Originally the favourite to win, Dustin was chosen by the Irish viewers at Eurosong to represent Ireland in the Eurovision Song Contest 2008, becoming the first puppet to do so. Though it was not announced on the Eurosong show how many votes Dustin won, an RTÉ radio show later revealed that the second place had an average of 15 points, while Dustin had 23, so the public really did want to send a puppet to Eurovision. Despite it being a public vote, there was a mixed reaction from the live studio audience when the result was announced, including many audible boos. A panellist on the programme, former Eurovision winner Dana, stated that Ireland would be better withdrawing from the competition than sending Dustin. Despite her lack of support, past Irish Eurovision entries Dickie Rock and Maxi stated their beliefs that Dustin could win.

Dustin performed his song in the first semi-final on 20 May. The song contained, among other things, references to Riverdance ("Give us another chance, we're sorry for Riverdance!") and Michael Flatley ("Sure Flatley he's a yank"). Dustin failed to progress beyond the Eurovision semi-final.

==Political career==
Dustin has often declared his interest in politics. He has campaigned in two presidential elections. He competed as Dustin Hoffman in the 1997 presidential election as both forename and surname were necessary to register. Returning officers received votes spoiled with his name in more recent elections. He received some support but many of those ballots were also spoiled. In his mock campaigns, he ran as a representative of "Fianna Fowl" (a play on Ireland's largest political party Fianna Fáil) and also of the 'Poultry Party'. His campaign manifestos have included promising "to bring the DART to Dingle", as well as making sure every young boy in Ireland got to go on a date with the Spice Girl or Pussycat Doll of their choice and industrialising all of Ireland's rural areas, while ruralising everywhere else.

» **Brief 1**
From the passage about Dustin, extract the stretch from "Originally the favourite" through "Dustin could win.".
» **Brief 2**
Continue the passage about Dustin's Eurovision entry and political career from its final sentence.

[Collected data entries]
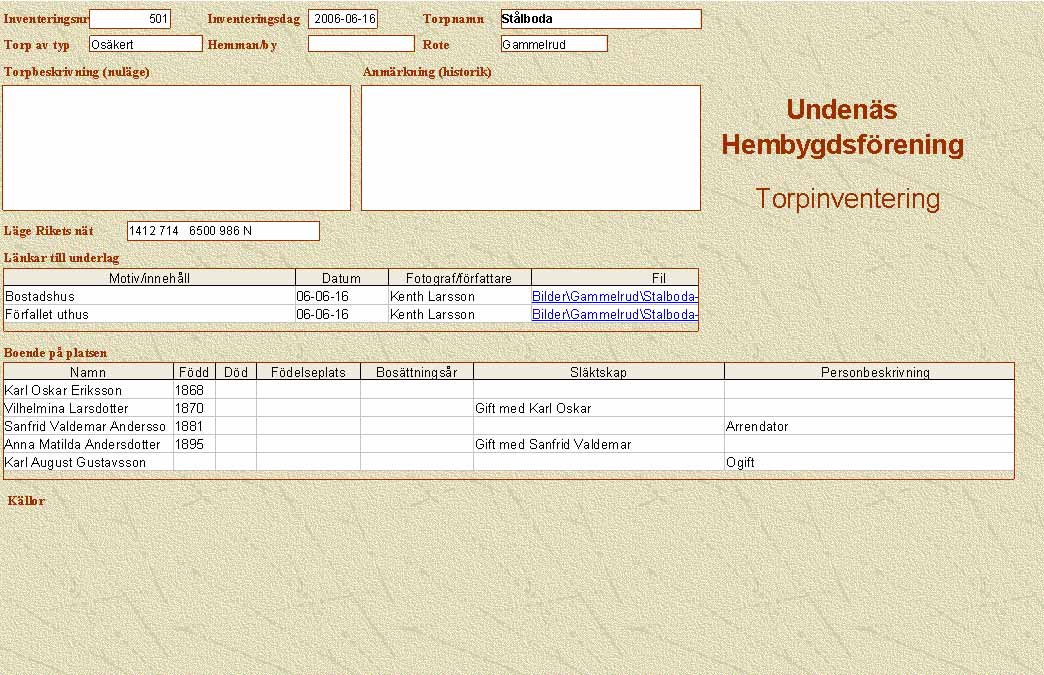Click the Inventeringsdag date field
Screen dimensions: 1044x675
(x=343, y=19)
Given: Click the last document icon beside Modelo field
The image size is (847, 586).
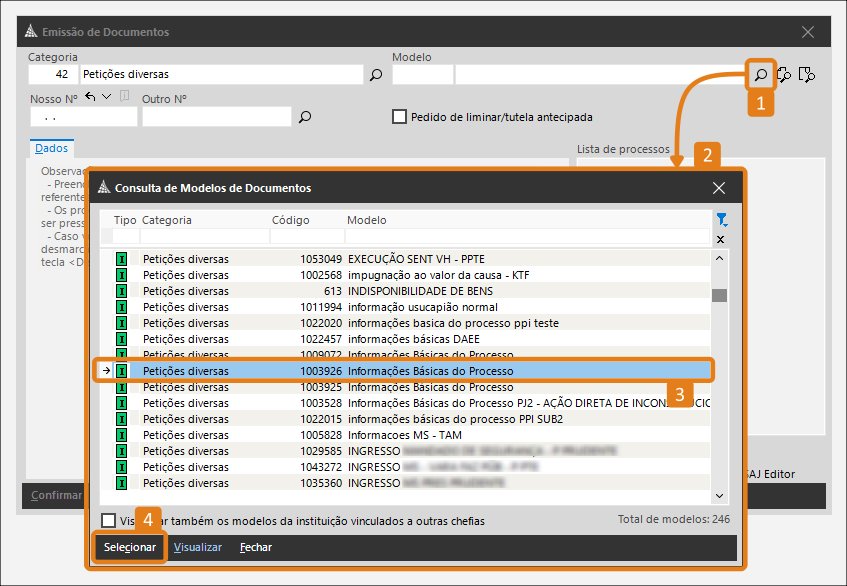Looking at the screenshot, I should [x=808, y=74].
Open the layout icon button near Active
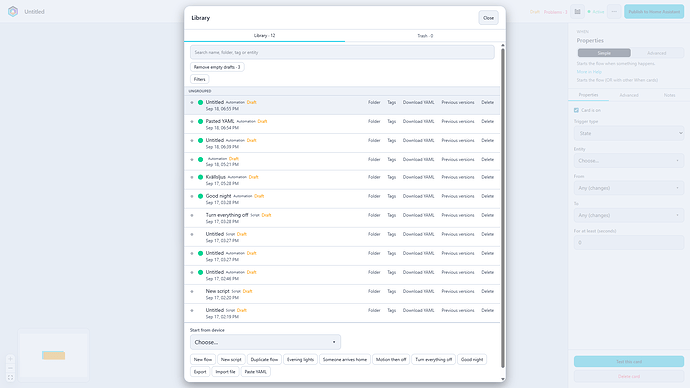The image size is (690, 388). [x=577, y=12]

» **Answer area 1**
Originally the favourite to win, Dustin was chosen by the Irish viewers at Eurosong to represent Ireland in the Eurovision Song Contest 2008, becoming the first puppet to do so. Though it was not announced on the Eurosong show how many votes Dustin won, an RTÉ radio show later revealed that the second place had an average of 15 points, while Dustin had 23, so the public really did want to send a puppet to Eurovision. Despite it being a public vote, there was a mixed reaction from the live studio audience when the result was announced, including many audible boos. A panellist on the programme, former Eurovision winner Dana, stated that Ireland would be better withdrawing from the competition than sending Dustin. Despite her lack of support, past Irish Eurovision entries Dickie Rock and Maxi stated their beliefs that Dustin could win.

» **Answer area 2**
His strongly-held republican views led him to publicly confront former colleagues Zig and Zag on 2Phat's 1998 Christmas Special. During the live broadcast he angrily denounced them for 'selling out to the Queen' and verbally abused both them and co-host Ray D'Arcy.

He has also led the campaign group SOLD ("Stamp Out Line Dancing").

He is a UNICEF ambassador.

==Other appearances==
Dustin made a film titled Dustin in Fowl Play in 2002. In this film, he and his friend, Snotser, put together a boy band called Mankind featuring band members Simon Murphy, Paul Barry, Ronan McDonald, John McCall and Chris Miller. In 2008, he made an appearance on British ITV show The Xtra Factor.

Dustin has starred in several pantomimes, including Rockinson Crusoe (1997), Rockin Hood - Prince of Babes (1998), Puss in Boots...The Cat's Tale (1999), Cinderella (2000), Dustin and Soky's Big Little Panto (2001), Cinderella (2012), Freezin: The Story of the Snow Queen (2015), The Ugly Sisters and Yer Wan (2016), and Polly and the Beanstalk (2017).

In 2009, Dustin was the subject of the documentary Dustin: 20 Years a Pluckin.

In June 2012, he made an appearance on The Late Late Show 50th anniversary special.

He presented the TV3 toy show with Lucy Kennedy on 2 December 2016.

Dustin the Turkey has been an Ambassador for UNICEF Ireland since late 2009 and visited the KwaZulu-Natal province of South Africa, where he found out at firsthand the impact of HIV/AIDS on communities and children and ways that UNICEF is working to help very young children cope.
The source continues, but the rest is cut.